In Orbit Aerospace wants to be the third party logistics provider for science and industryTwo year old space startup In Orbit Aerospace wants to be the third party logistics provider for Earth to space commerce – and to get there, the company just closed a new agreement to validate key technical capabilities on the International Space Station. The El Segundo, California-based company is developing orbital platforms and re-entry vehicles to enable mass manufacturing and research in space. “Automation and robotics is the backbone of industrial manufacturing on Earth,” CEO Ryan Elliott said in a statement. On a slightly longer scale, In Orbit is aiming to launch a second mission in 2026 and then partner with a spacecraft provider to host a manufacturing lab on orbit. In Orbit is expecting that its core customers will be manufacturers, who will want to outsource on orbit hosting.

Two years ago, a new player entered the space industry with a big ambition – to become the leading third-party logistics provider for Earth to space commerce. In Orbit Aerospace, a startup based in El Segundo, California, is determined to revolutionize the way we manufacture and conduct research in space. Their vision includes hosting customers’ factories or labs on orbital platforms, where uncrewed reentry vehicles would autonomously dock and rendezvous to transport the products back to Earth.

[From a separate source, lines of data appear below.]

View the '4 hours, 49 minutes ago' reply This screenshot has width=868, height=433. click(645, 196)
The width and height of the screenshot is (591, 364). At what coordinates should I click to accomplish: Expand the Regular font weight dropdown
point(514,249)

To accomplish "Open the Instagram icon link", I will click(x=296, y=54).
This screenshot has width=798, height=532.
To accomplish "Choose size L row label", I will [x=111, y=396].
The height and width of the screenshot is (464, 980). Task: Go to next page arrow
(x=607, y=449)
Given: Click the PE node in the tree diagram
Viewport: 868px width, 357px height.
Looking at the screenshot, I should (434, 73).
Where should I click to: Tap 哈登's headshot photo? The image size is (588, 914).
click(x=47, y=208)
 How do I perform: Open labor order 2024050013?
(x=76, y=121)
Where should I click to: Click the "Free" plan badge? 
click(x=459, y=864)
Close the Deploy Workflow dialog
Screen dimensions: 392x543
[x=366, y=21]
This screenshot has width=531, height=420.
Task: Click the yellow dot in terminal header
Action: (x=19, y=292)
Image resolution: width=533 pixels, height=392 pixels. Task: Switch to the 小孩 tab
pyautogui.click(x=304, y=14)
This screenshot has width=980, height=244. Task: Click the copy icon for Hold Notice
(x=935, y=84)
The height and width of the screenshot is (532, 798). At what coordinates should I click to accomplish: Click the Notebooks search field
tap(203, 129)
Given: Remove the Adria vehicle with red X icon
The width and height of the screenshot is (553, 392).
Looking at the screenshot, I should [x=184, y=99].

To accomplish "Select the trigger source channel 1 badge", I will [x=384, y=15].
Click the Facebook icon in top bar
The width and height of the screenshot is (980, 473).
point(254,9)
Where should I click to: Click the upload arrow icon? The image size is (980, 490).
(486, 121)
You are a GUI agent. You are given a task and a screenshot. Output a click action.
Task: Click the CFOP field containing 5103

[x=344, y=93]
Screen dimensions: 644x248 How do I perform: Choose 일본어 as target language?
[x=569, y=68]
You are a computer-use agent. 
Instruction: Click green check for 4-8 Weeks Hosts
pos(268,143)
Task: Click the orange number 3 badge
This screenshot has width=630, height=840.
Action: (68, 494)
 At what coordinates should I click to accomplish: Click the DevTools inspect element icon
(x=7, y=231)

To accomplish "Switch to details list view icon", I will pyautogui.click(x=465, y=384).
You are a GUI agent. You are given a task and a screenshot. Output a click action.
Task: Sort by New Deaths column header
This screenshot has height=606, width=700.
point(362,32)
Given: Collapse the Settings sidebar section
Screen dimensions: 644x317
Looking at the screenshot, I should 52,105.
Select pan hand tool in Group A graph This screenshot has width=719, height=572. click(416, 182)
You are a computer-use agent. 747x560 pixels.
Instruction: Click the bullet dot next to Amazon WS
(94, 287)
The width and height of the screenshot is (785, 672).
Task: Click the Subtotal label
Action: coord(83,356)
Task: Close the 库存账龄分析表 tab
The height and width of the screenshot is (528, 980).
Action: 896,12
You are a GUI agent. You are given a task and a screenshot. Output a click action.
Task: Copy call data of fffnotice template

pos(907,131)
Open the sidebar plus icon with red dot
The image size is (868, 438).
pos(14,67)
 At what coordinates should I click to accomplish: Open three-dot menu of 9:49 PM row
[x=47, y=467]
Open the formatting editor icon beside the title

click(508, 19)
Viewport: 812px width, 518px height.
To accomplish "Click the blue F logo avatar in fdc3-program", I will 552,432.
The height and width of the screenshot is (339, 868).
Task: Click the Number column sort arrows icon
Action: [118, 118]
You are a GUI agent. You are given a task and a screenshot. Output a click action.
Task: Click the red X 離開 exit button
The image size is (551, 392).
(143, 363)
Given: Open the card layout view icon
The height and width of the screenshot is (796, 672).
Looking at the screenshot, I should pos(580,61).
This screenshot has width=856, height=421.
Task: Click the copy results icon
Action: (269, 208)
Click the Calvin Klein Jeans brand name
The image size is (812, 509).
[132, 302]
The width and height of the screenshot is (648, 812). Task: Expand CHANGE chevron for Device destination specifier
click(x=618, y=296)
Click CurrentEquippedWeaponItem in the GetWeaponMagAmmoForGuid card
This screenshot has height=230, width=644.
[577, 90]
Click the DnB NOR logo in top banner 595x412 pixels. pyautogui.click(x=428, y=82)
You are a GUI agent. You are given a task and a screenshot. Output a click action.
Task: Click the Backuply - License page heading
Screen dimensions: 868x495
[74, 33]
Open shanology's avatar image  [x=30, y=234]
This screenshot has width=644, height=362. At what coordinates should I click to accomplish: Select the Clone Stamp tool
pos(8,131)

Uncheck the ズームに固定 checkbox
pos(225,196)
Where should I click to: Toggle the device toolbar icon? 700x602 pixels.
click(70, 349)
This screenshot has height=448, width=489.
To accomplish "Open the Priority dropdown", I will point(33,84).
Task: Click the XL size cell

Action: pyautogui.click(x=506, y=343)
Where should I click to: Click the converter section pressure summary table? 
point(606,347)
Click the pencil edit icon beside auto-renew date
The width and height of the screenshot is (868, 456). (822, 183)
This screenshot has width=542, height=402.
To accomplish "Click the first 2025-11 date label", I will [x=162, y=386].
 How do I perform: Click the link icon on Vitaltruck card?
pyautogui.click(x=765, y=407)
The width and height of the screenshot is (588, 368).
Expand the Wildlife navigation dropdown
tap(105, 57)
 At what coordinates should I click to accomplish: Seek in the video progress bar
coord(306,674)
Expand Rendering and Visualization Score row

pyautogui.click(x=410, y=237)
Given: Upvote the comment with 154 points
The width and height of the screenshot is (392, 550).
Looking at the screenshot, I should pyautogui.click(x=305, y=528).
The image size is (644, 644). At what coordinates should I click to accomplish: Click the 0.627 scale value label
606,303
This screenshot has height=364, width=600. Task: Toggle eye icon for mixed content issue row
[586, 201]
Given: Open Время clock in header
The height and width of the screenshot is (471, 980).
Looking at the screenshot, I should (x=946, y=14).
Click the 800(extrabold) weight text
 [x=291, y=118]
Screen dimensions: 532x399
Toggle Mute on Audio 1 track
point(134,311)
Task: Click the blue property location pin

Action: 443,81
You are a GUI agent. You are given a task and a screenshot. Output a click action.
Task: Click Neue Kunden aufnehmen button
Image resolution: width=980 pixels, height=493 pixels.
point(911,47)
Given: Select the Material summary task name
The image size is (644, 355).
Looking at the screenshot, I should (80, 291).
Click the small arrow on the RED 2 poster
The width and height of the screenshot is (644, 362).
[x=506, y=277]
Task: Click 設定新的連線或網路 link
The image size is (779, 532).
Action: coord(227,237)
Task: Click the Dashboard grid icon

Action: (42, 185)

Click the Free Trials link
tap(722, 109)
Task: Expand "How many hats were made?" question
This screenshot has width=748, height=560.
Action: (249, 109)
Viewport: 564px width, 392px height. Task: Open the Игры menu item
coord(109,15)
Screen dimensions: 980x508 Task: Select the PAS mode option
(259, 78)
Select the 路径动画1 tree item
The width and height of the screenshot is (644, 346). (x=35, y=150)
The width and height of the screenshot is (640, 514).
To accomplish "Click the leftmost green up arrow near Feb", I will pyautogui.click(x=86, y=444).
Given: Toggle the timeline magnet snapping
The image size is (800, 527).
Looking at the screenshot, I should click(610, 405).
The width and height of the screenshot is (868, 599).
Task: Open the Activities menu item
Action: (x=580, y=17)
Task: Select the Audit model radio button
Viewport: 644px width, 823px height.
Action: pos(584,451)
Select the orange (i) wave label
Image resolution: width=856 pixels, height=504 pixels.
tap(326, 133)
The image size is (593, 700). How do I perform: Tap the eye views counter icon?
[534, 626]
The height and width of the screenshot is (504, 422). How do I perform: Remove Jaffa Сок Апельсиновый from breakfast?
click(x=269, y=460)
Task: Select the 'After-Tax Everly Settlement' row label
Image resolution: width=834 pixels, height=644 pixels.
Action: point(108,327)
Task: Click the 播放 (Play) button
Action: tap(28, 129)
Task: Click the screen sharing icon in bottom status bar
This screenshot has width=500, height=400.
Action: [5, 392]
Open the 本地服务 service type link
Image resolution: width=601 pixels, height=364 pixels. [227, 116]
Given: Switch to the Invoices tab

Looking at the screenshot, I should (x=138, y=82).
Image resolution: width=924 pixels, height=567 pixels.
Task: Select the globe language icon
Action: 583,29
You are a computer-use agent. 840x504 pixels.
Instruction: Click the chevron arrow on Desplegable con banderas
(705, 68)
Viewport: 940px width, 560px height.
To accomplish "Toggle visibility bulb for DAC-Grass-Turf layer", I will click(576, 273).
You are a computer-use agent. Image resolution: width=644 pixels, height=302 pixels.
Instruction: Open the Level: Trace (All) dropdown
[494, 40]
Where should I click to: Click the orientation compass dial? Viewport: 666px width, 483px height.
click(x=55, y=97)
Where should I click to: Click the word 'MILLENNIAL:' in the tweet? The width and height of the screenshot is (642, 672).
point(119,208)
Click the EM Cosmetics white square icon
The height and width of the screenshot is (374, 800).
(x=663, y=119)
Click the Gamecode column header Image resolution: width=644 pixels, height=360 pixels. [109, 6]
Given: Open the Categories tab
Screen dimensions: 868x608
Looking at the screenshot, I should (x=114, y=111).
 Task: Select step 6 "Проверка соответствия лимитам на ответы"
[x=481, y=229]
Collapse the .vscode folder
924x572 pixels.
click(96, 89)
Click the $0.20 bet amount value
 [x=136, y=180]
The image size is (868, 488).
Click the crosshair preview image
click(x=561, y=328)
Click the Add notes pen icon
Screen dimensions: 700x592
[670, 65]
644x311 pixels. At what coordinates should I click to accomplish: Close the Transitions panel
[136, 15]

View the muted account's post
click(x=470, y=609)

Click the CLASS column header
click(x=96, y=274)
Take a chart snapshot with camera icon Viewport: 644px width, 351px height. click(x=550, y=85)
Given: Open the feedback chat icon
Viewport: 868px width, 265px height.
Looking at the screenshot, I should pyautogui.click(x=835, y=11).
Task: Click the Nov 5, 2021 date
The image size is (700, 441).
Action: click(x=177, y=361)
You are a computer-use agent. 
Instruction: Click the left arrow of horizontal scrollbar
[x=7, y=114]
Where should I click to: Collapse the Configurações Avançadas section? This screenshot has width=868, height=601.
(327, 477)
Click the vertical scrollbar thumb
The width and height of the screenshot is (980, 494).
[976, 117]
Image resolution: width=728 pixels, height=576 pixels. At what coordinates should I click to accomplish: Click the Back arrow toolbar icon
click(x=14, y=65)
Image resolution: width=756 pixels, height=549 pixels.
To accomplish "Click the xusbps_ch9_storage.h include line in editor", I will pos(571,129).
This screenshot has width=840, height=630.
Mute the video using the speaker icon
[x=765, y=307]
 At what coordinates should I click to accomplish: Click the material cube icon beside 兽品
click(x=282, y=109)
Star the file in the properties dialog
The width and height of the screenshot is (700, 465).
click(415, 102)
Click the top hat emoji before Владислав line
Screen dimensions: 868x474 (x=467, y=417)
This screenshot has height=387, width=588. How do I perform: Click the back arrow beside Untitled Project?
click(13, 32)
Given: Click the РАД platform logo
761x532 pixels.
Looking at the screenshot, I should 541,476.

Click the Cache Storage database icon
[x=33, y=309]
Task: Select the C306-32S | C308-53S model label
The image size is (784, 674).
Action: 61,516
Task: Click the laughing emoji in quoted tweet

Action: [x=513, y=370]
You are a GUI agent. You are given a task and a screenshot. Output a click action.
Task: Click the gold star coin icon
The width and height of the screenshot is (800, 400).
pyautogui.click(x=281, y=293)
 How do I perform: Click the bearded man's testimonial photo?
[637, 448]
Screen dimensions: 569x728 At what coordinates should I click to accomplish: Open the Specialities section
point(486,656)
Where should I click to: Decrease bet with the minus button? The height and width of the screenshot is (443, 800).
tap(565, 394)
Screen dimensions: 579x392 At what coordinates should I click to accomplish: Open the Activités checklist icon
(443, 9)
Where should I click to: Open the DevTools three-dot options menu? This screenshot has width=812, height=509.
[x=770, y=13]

“Automation and robotics are essential in industrial manufacturing on Earth,” stated In Orbit Aerospace CEO Ryan Elliott. “We believe the same should be true in space.”

However, Elliott is quick to clarify that In Orbit is not directly competing with current in-space manufacturing companies like Varda Space or Space Forge. “Our customers and their customers have different needs,” he explains. “We aim to provide logistics and hosting services, rather than actually manufacturing materials.”

This ambitious project has been in the works for over two years, and the company has already raised around $2 million in funding. Currently, they are in the process of raising more funds to support a demonstration mission scheduled for mid- to late-2026.

For this mission, In Orbit will partner with a satellite bus provider to launch a smaller version of their orbital platform and reentry vehicle. The goal is to demonstrate the transfer of materials from the hosting platform to the reentry vehicle, which will then return to Earth.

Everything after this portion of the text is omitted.